Diagnostic sentence : Scrubs dominated by Alnus alnobetula, widespread in the subalpine belt and at lower elevations on avalanche-prone slopes. Together with a few other shrub species, the herbaceous layer is characterised by extensive tall-herbs cover, favoured by the site conditions typically characterised by long snowfall and high humidity, as also indicated by the presence of high bryophyte cover.

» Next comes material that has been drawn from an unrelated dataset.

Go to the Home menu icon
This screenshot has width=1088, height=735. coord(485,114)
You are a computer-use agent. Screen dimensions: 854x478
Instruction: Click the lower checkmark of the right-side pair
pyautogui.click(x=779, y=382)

Reference list of typical species : Achillea macrophylla, Adenostyles alliariae, Alchemilla spp., Alnus alnobetula, Chaerophyllum hirsutum, Cicerbita alpina, Descurainia tanacetifolia, Doronicum austriacum, Dryopteris dilatata, Geranium sylvaticum, Milium effusum subsp. effusum, Poa hybrida, Primula matthioli, Rumex arifolius, Salix appendiculata, Saxifraga rotundifolia, Sorbus chamaemespilus, Stellaria nemorum subsp. nemorum, Streptopus amplexifolius, Tozzia alpina, Viola biflora.

Syntaxonomic reference : The proposed subtype corresponds to the association Alnetum viridis Berger 1922 (alliance Alnion viridis Schnyder 1930, order Alnetalia viridis Rübel ex Karner et Willner in Willner et Grabherr 2007, class Betulo carpaticae-Alnetea viridis Rejmánek ex Bœuf, Theurillat, Willner, Mucina et Simler in Bœuf et al. 2014).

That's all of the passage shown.